— Exercise —
Render each line of the material below as a row in a Markdown table with the columns "No." and "Line", skipping blank lines. Leave the pictures out of the table.

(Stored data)
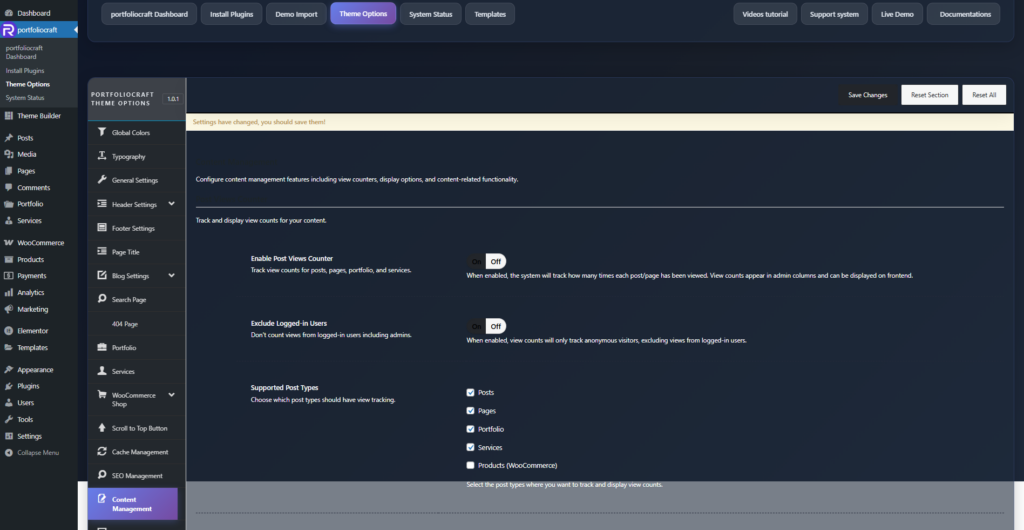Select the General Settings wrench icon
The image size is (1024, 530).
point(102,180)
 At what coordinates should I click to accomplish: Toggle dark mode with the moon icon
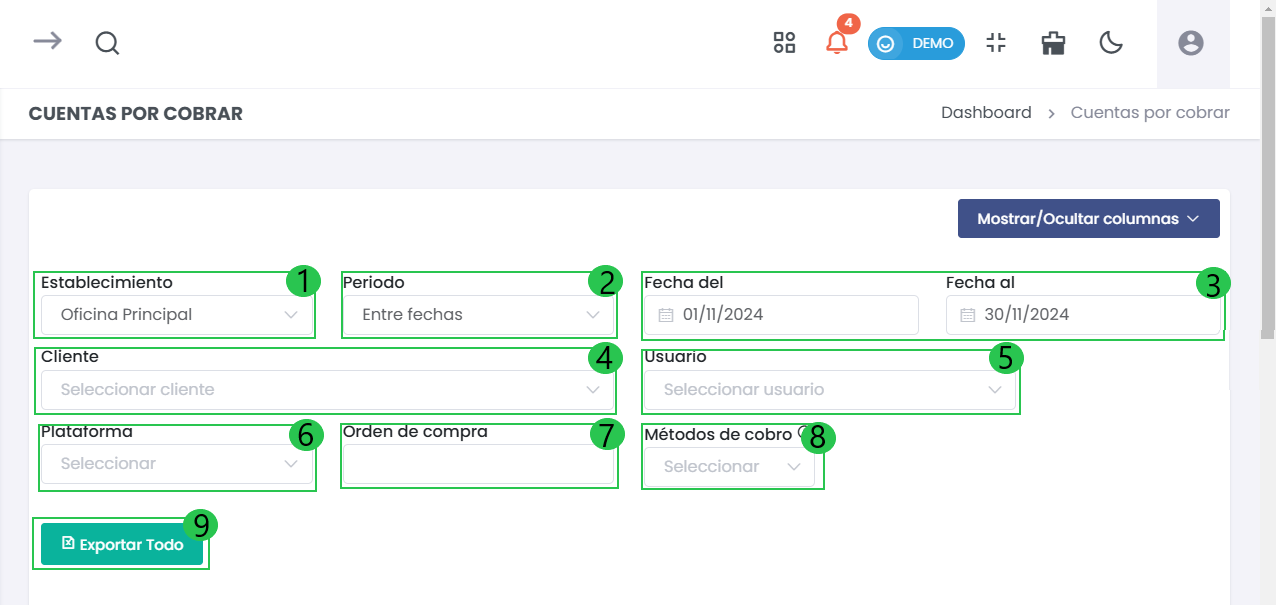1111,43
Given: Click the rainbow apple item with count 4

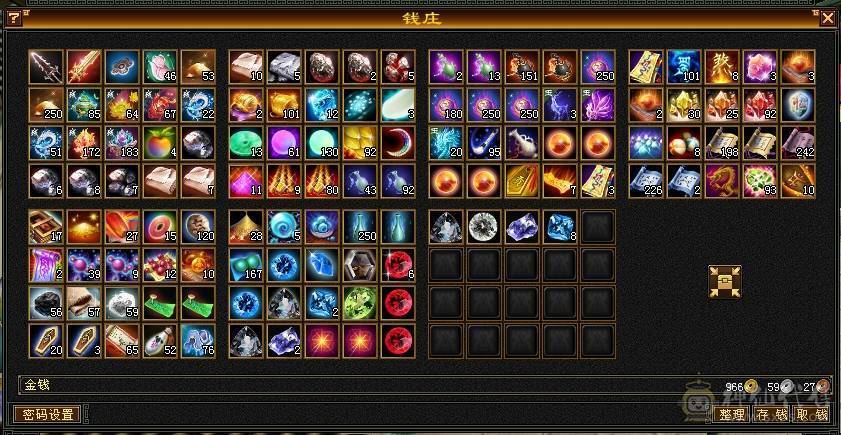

— Answer below —
| No. | Line |
|---|---|
| 1 | Select the General Settings wrench icon |
| 2 | The image size is (1024, 530). |
| 3 | point(102,180) |
| 4 |  At what coordinates should I click to accomplish: Toggle dark mode with the moon icon |
| 5 | 1111,43 |
| 6 | Given: Click the rainbow apple item with count 4 |